3 thoughts on “Thoo Thye : Remembrance”

  1. We seldom talk about this but where we are concerned, Aunty Kim Thye is still very much present. She speaks to us, sometimes in dreams and sometimes during the day. We seek her counsel often.
    Sometimes, Anna & I say some hurtful things to each other without realising this. From out of nowhere, we will hear her voice admonishing us. Sometimes, when we are undecided on a financial issue, we will hear her voice cautioning us.

  2. Today is Tuesday 9th December 2008 and marks the 2nd death anniversary of my beloved Mother. There hasn’t been a day that passes without thoughts of my mother. There are still moments when I find it hard to talk about my mother’s death as it seems only yesterday that she was cremated. Two Sundays ago, I came across a photocopy of a hand-written note left by my mother dated 27th October 2006 detailing her final wishes. I have deliberately kept this piece of memonto in my bedside drawer. Although I am not educated in Chinese, I was fascinated to see my mother’s handwriting again and I have learnt to memorise every character. Ms Tham, Mum’s accountant read the contents to my brother and I after mum’s passing so that we could carry out her wishes after Mum’s passing. Although my mother was not highly educated as my grandparents were poor, she self taught herself to read and write. I am amazed Mum’s ability to put words on paper. I sobbed by the time I got to the last character. On hindsight, I think my Mum knew that her final moment was coming as she prepared herself to be admitted for her heart surgery on that fateful 31st October 2006. Paul was unaware until he heard me sobbing in the bedroom. Paul’s memory of my mother is she was a kind and strong woman with a heart of gold. Although my mother came across as being frugal, many misunderstood her real intentions. My mother was a very generous woman and donated her money, time and effort helping out at temples and giving to the less fortunate.

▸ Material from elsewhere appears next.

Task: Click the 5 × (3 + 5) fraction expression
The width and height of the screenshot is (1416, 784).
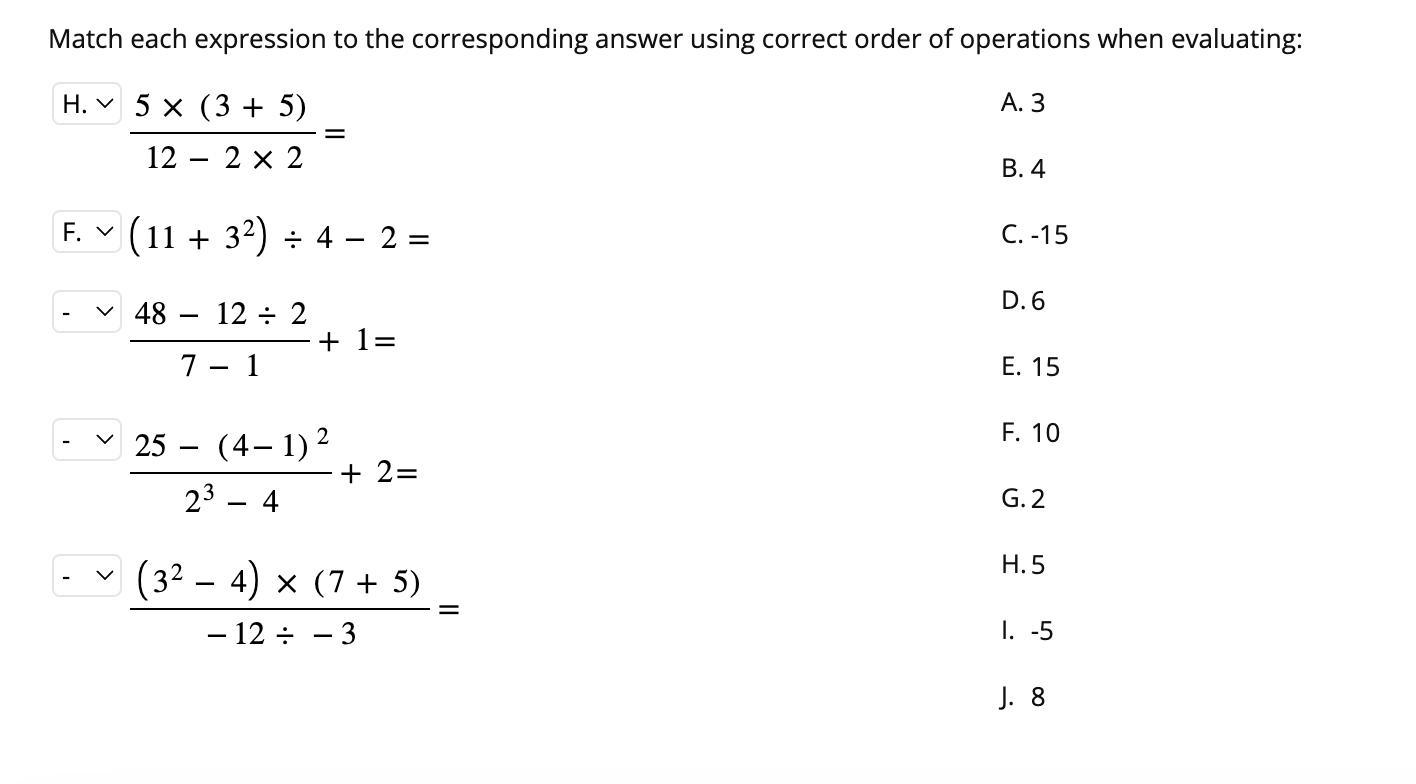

I may have lost a mother but I have so many beautiful memories of a great woman whom only I could have the priviledge of calling Mum. I am envious of those who still have their parents. Last year, my mother’s birthday fell on 25th December (Christmas Day) and this year, my Mum’s lunar birthday falls on Saturday 13th December. Paul and I will have a small offering at the Buddhist Temple in Auckland to remember our dearly beloved Mum.

  3. I believe that we can choose our friends but not our relatives, especially our closest ones. Some karma must have brought us together and therefore, we are family. With our parents, like every living being, they will leave us one day. When they do leave us, we will definitely miss them but life goes on and we learn to cope in their absence.
    The last few months before my dad passed away were real difficult. It wasn’t so much the strain of having to attend to him but being brought up the way I was, I couldn’t bring myself to tell him that despite all our differences, arguments and sometimes, “cold wars”, I loved him. It’s coming to 6 years now since he passed away. Well, I pray that he knows that we love him.
    As for dear Ah Koo, she was always a pillar of strength and made every effort to bring the family together. Though a formidable figure in my younger days, the bond developed in the later years will be something I’ll always treasure. She may be frugal but with me, she was more than generous. I’m so blessed as the generosity has passed on. Both Victor and Swee have showered me with love and concern and along the way, gifts which have brought much cheer. I miss my dear Ah Koo.
    We went to the Salak South temple for the “chew dou” ceremony today. It so happens that Ah Koo’s Chinese birthday is today so Ling, my mum and Ling’s girls wished her “Happy Birthday”. If not in the presence of strangers, would have brought a cake and blown candles. I can visualize how she would go; “aiyoo…. yu la di looi loi sai!”